### Written tasks:
A. List every file name that appears in the change summary of the WMD/SNK matching patch.
B. Carry on the WMD/SNK matching patch from the point where it stops, before the material.

### Page excerpt:
From 40d725329a1fb3699dd3b2c870fc8213db9d75eb Mon Sep 17 00:00:00 2001
From: Yigit Sever
Date: Sun, 22 Sep 2019 02:02:35 +0300
Subject: Unified WMD/SNK matching & retrieval

---
 WMD_matching.py         | 17 ++++++---------
 WMD_retrieval.py        | 15 ++++++-------
 Wasserstein_Distance.py | 57 ++++++++++++++++++++++++++++---------------------
 3 files changed, 46 insertions(+), 43 deletions(-)

diff --git a/WMD_matching.py b/WMD_matching.py
index ea496b8..2755d15 100644
--- a/WMD_matching.py
+++ b/WMD_matching.py
@@ -6,7 +6,7 @@ import numpy as np
 from sklearn.feature_extraction.text import CountVectorizer, TfidfVectorizer
 from sklearn.preprocessing import normalize
 
-from Wasserstein_Distance import (Wasserstein_Matcher,
+from Wasserstein_Distance import (WassersteinMatcher,
                                   clean_corpus_using_embeddings_vocabulary,
                                   load_embeddings)
 
@@ -103,16 +103,13 @@ def main(args):
         if not batch:
             print(f'{metric}: {source_lang} - {target_lang}')
 
-        clf = Wasserstein_Matcher(W_embed=W_common,
-                                  n_neighbors=5,
-                                  n_jobs=14,
-                                  sinkhorn=(metric == 'snk'))
+        clf = WassersteinMatcher(W_embed=W_common,
+                                 n_neighbors=5,
+                                 n_jobs=14,
+                                 sinkhorn=(metric == 'snk'))
         clf.fit(X_train_idf[:instances], np.ones(instances))
-        row_ind, col_ind, _ = clf.kneighbors(X_test_idf[:instances],
-                                             n_neighbors=instances)
-        result = zip(row_ind, col_ind)
-        p_at_one = len([x for x, y in result if x == y])
-        percentage = p_at_one / instances * 100
+        p_at_one, percentage = clf.align(X_test_idf[:instances],
+                                         n_neighbors=instances)
 
         if not batch:
             print(f'P @ 1: {p_at_one}\ninstances: {instances}\n{percentage}%')
diff --git a/WMD_retrieval.py b/WMD_retrieval.py
index 3328023..02f35be 100644
--- a/WMD_retrieval.py
+++ b/WMD_retrieval.py
@@ -6,7 +6,7 @@ import numpy as np
 from sklearn.feature_extraction.text import CountVectorizer, TfidfVectorizer
 from sklearn.preprocessing import normalize
 
-from Wasserstein_Distance import (Wasserstein_Retriever,
+from Wasserstein_Distance import (WassersteinRetriever,
                                   clean_corpus_using_embeddings_vocabulary,
                                   load_embeddings)

### Dataset excerpt:
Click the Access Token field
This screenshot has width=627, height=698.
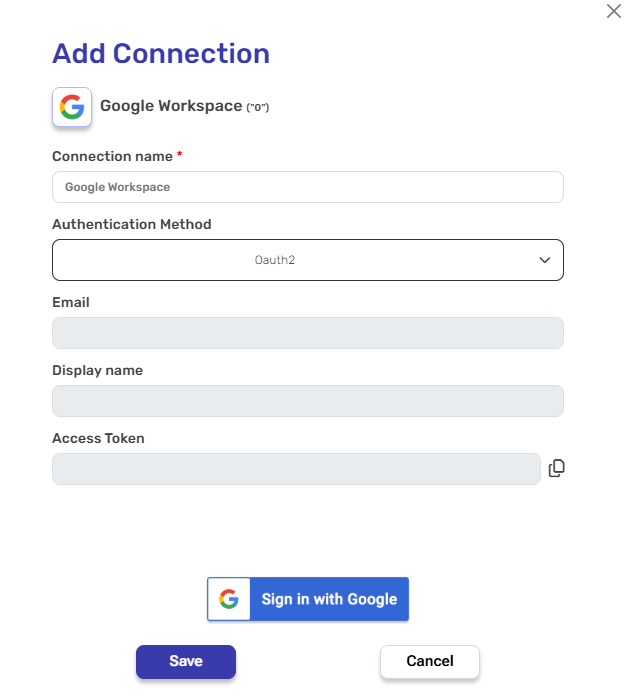point(296,469)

### Response list:
A.
WMD_matching.py
WMD_retrieval.py
Wasserstein_Distance.py

B.
 
@@ -101,16 +101,13 @@ def main(args):
 
     for metric in runfor:
         if not batch:
-            print(f'{metric} - tfidf: {source_lang} - {target_lang}')
+            print(f'{metric}: {source_lang} - {target_lang}')
 
-        clf = Wasserstein_Retriever(W_embed=W_common,
-                                    n_neighbors=5,
-                                    n_jobs=14,
-                                    sinkhorn=(metric == 'snk'))
+        clf = WassersteinRetriever(W_embed=W_common,
+                                   n_neighbors=5,
+                                   n_jobs=14,
+                                   sinkhorn=(metric == 'snk'))
         clf.fit(X_train_idf[:instances], np.ones(instances))
-        # dist, preds = clf.kneighbors(X_test_idf[:instances], n_neighbors=instances)
-        # mrr, p_at_one = mrr_precision_at_k(list(range(len(preds))), preds)
-        # percentage = p_at_one * 100
         p_at_one, percentage = clf.align(X_test_idf[:instances],
                                          n_neighbors=instances)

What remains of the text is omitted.